While maybe not as bullish as many of us would like, none of this should be taken as a plan to be inactive. As one MLS front office executive told me, “Garth is very good at his job and chooses his words carefully.” Lagerwey acknowledged that the team is hoping to get someone signed under the U22 Initiative and left open the possibility that others could join the team as well. What Lagerwey is guarding against is the idea that some player will be brought in from outside the organization who will be immediately impactful.

Lagerwey pointed out that the U22 Initiative is designed to bring in players who likely have not broken in with their current team, have probably not played outside their home country and are considered longer-term investments.

Those players will also have to navigate an increasingly complicated visa process that will delay their arrival at least several weeks and then need to be integrated into a team that is playing well enough to be leading the Supporters’ Shield race. By the time these new players are ready to meaningfully contribute, most of the currently missing veterans will likely be back.

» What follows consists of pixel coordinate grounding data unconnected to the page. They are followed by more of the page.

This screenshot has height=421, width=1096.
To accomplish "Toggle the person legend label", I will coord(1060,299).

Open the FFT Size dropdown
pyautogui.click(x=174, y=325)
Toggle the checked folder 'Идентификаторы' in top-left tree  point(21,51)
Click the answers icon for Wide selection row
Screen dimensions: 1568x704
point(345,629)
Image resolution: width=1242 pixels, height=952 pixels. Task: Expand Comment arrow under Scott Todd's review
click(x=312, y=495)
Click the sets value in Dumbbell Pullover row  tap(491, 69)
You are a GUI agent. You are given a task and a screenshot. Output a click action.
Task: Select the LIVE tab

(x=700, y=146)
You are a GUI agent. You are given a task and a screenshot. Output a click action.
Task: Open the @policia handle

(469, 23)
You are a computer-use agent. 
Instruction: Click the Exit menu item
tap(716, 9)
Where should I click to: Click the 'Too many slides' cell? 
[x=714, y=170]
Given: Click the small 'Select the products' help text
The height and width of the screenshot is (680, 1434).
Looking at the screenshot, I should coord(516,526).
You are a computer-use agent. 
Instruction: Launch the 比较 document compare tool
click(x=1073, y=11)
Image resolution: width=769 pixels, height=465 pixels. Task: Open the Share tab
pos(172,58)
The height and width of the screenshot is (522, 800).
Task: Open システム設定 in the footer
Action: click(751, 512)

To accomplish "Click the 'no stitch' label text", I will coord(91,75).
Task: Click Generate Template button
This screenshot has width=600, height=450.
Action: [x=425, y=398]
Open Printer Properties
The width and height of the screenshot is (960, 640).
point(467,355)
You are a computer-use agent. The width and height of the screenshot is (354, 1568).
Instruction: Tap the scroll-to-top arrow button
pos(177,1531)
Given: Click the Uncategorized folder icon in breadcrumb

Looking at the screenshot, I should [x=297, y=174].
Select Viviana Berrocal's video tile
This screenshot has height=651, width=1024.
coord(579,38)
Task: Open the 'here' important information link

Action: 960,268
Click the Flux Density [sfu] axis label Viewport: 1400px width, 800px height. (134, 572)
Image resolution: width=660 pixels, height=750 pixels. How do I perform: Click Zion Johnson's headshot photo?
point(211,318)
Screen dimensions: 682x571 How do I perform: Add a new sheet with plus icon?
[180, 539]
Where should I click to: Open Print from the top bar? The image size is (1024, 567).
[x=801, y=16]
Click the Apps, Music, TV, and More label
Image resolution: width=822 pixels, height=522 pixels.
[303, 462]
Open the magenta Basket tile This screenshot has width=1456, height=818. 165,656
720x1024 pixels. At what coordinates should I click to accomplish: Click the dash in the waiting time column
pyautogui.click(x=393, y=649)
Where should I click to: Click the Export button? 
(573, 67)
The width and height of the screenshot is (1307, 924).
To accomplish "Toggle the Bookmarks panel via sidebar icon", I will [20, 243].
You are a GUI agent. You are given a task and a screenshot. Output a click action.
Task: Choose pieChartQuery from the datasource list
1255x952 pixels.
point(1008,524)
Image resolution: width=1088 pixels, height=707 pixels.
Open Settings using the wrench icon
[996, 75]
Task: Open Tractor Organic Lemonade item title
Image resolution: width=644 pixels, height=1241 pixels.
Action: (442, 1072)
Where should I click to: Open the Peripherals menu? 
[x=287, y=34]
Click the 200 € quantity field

“In these moments of adversity we have to focus on the guys who are here, guys on our current roster,” he said. “We have to focus on strengthening that.

“Can we add some people? Yes, but the reality is those players are coming in right around the time that some of the big dogs are coming back. Do I think the Sounders will be better after the summer window? I do, but the majority of that change is from fielding the players currently in our locker room that are sitting on a trainer’s table and not on the field.”